▶ _WORK TO COMPLETE_
Copy out the lines from the very first one through the line containing "pos(42,117)", including that line. Omit the pictures from your copy.

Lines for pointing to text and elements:

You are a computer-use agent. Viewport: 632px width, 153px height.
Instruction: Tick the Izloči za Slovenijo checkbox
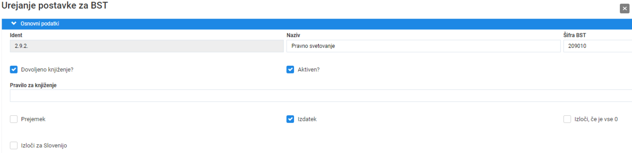pyautogui.click(x=14, y=145)
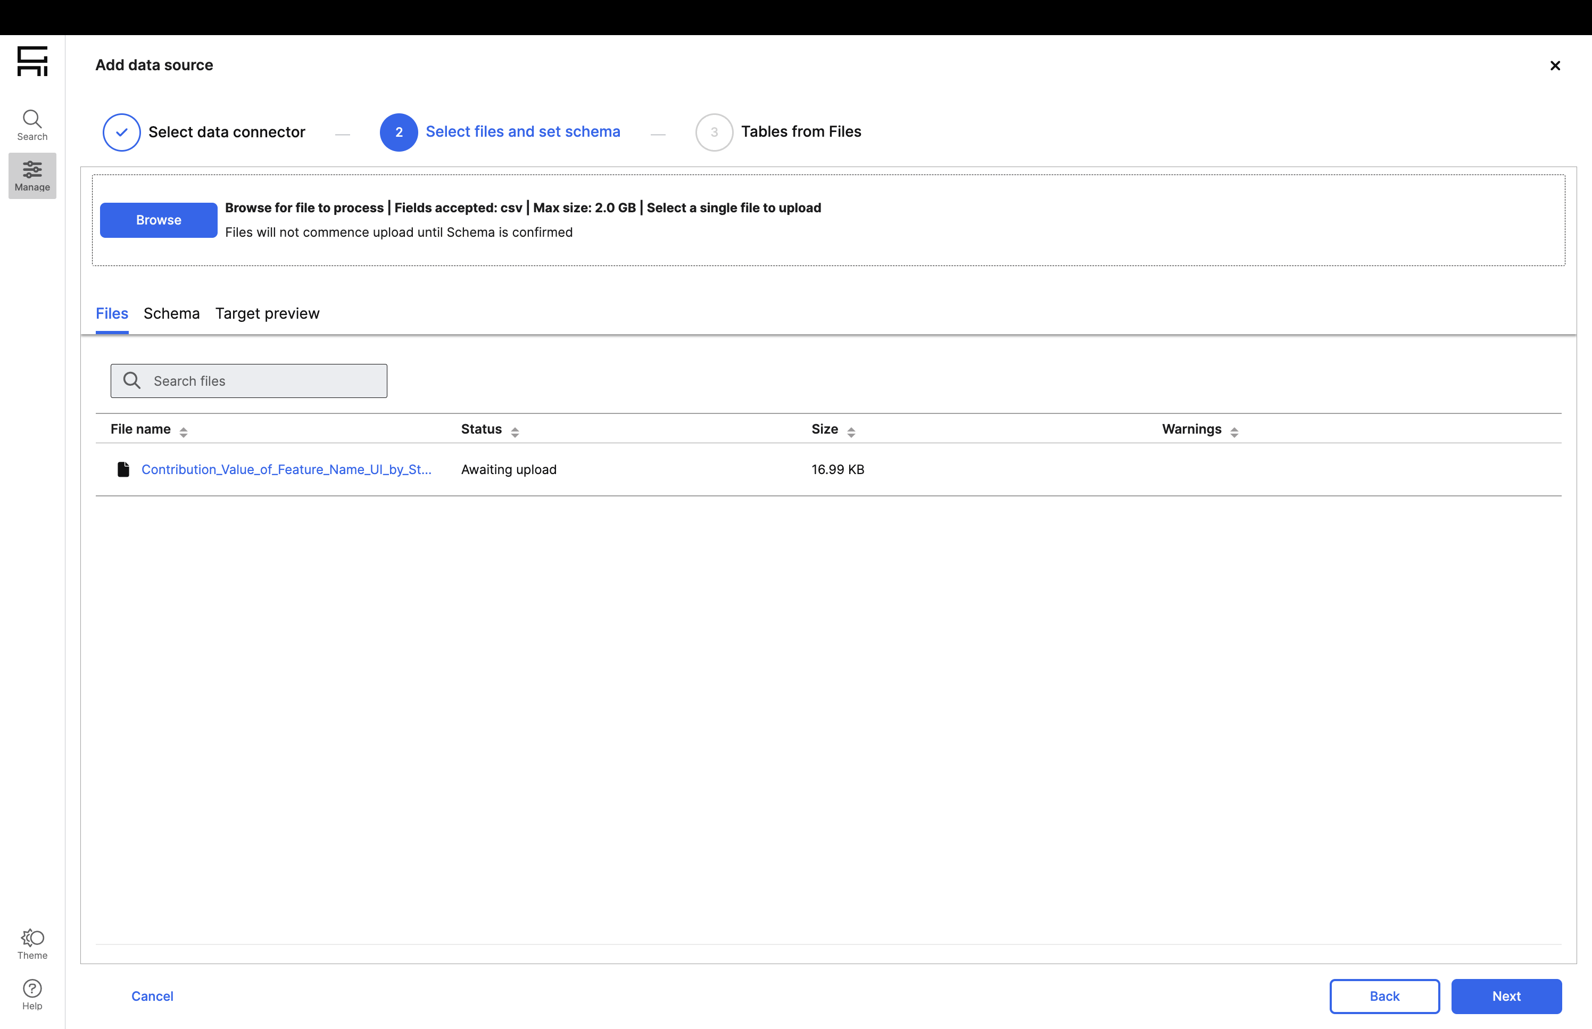
Task: Click the magnifier icon in Search files
Action: [132, 381]
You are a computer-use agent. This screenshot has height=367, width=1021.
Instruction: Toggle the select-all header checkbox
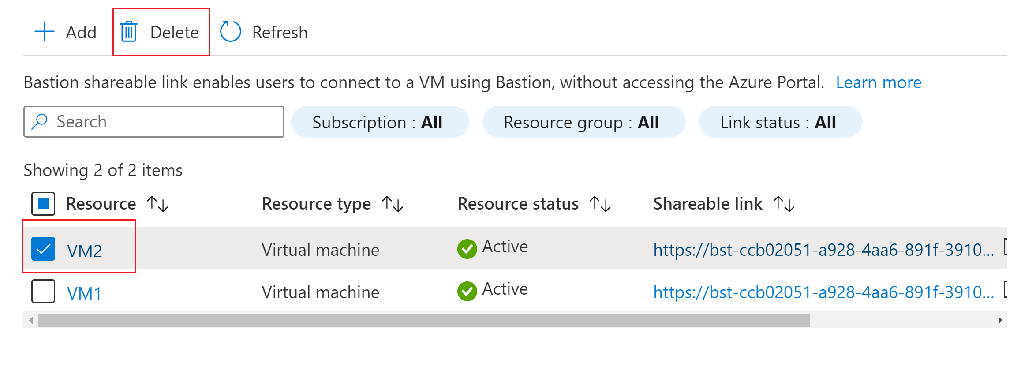tap(43, 204)
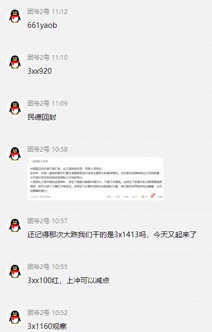Click the 民德回封 message
Screen dimensions: 212x332
pos(42,117)
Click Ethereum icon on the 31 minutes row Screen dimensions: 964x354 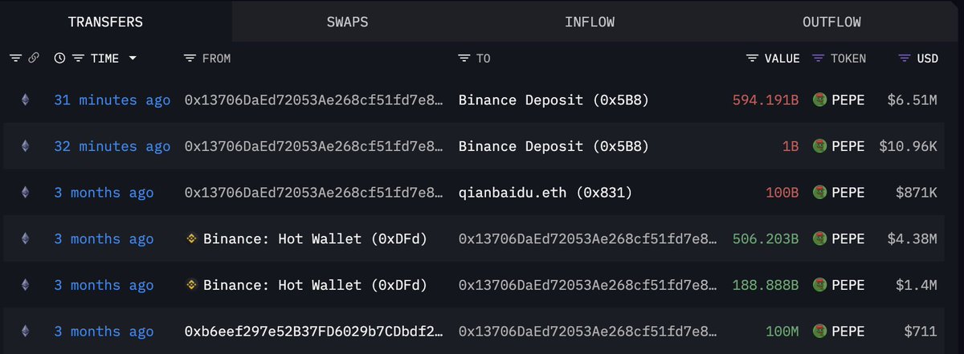tap(25, 100)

▶ _RESULT BELOW_
You are a computer-use agent. Viewport: 632px width, 153px height.
Instruction: Tick the Izloči za Slovenijo checkbox
pyautogui.click(x=14, y=145)
Task: Click the magnifier icon in Search files
Action: [132, 381]
You are a computer-use agent. This screenshot has height=367, width=1021.
Instruction: Toggle the select-all header checkbox
tap(43, 204)
Click the 民德回封 message
Screen dimensions: 212x332
pos(42,117)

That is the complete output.